• **PASSAGE TO READ**:
-----

APPLICATION FOR AND ISSUE OF NOTES Clause Samples

The 'Application for and Issue of Notes' clause defines the process by which parties may request and receive the issuance of notes under an agreement. Typically, this clause outlines the procedures for submitting applications, the conditions that must be met for approval, and the timeline for the issuance of the notes. For example, it may specify the required documentation, minimum denominations, or notification periods. Its core function is to establish a clear and orderly framework for the creation and distribution of notes, thereby reducing uncertainty and ensuring all parties understand the steps involved in the issuance process.
APPLICATION FOR AND ISSUE OF NOTES. (a) The SF Manager may direct that the Issuer issues a Note to the Note Holder by: (1) directing a Note be issued from SMHL Global Fund No. 8; (2) specifying the principal amount of the Note required; (3) specifying the proposed date and time of issue of the Note; and (4) providing to the Note Holder and the OF Manager a Funding Notice (and a copy to the Issuer) pursuant to clause 4. (b) The OF Manager may direct that the Issuer and the SF Manager cause the Issuer to issue a Note to the Note Holder by: (1) directing a Note be issued from SMHL Global Fund No. 8; (2) specifying the principal amount of the Note required; (3) specifying the proposed date and time of issue of the Note; and (4) providing to the Issuer and the SF Manager (and copy to the Noteholder) a Facility Provider Funding Notice pursuant to clause 4. (c) If the SF Manager has directed that the Issuer issues a Note in accordance with clause 2.1 (a) or the OF Manager has directed that the Issuer issues a Note in accordance with clause 2.1(b), the Note Holder must subscribe for the Note as directed by the SF Manager, and the Issuer must, on the terms of this agreement, issue the Note to the Note Holder in consideration for the principal amount provided that the OF Manager and Note Holder have complied with clause 5.1. (d) The parties agree that the terms and conditions contained in this agreement, the Supplementary Bond Terms and the Security Trust Deed govern the issue and repayment of the Notes.

-----

• **DATA SHOWN**:
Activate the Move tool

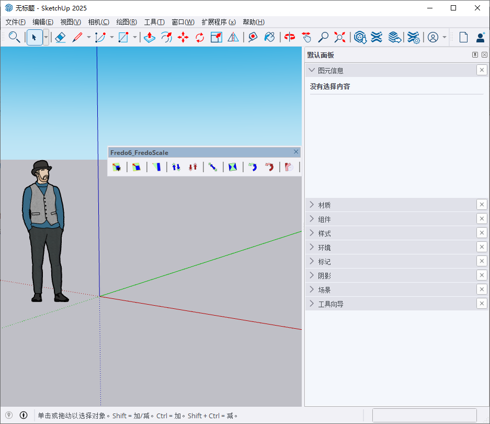184,37
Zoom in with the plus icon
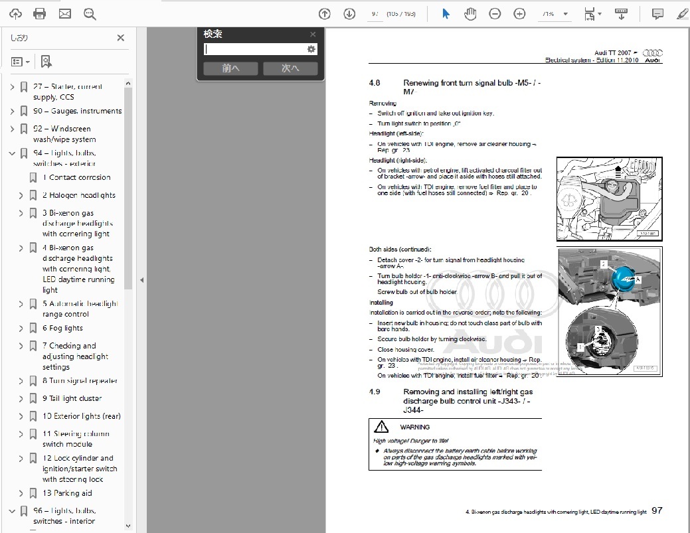The image size is (690, 533). (x=519, y=13)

-----

• **SHORT TASK 1**:
Answer these questions from the note issuance clause, using only what it states:
(a) From which fund does the SF Manager direct that a Note be issued?
(b) What notice does the OF Manager provide to the Issuer and the SF Manager?
(c) Which documents govern the issue and repayment of the Notes?
• **SHORT TASK 2**: Carry the note issuance clause forward from its last sentence, writing in the same contractual style.
The data has no role in this work.

• **EXPECTED OUTPUT 1**:
(a) SMHL Global Fund No. 8.
(b) A Facility Provider Funding Notice, issued pursuant to clause 4.
(c) The terms and conditions contained in this agreement, the Supplementary Bond Terms and the Security Trust Deed.

• **EXPECTED OUTPUT 2**:
APPLICATION FOR AND ISSUE OF NOTES. (a) The SF Manager may request that the Issuer issues a Note to the Note Holder by: (1) requesting a Note be issued from "SMHL Global Fund No. [ ]"; (2) specifying the principal amount of the Note required; (3) specifying the proposed date of issue of the Note; and (4) providing to the Note Holder and the OF Manager a Funding Notice (and a copy to the Issuer) pursuant to clause 4. (b) If the SF Manager has requested that the Issuer issues a Note in accordance with clause 2.1 (a) and the OF Manager and Note Holder agree to subscribe for the Note as requested by the SF Manager, the Issuer must, on the terms of this agreement, issue the Note to the Note Holder in consideration for the principal amount provided that the OF Manager and Note Holder have complied with clause 5.1. (c) The parties agree that the terms and conditions contained in this agreement, the Supplementary Bond Terms Notice (to the extent applicable) and the Security Trust Deed (to the extent applicable) govern the issue and repayment of the Notes.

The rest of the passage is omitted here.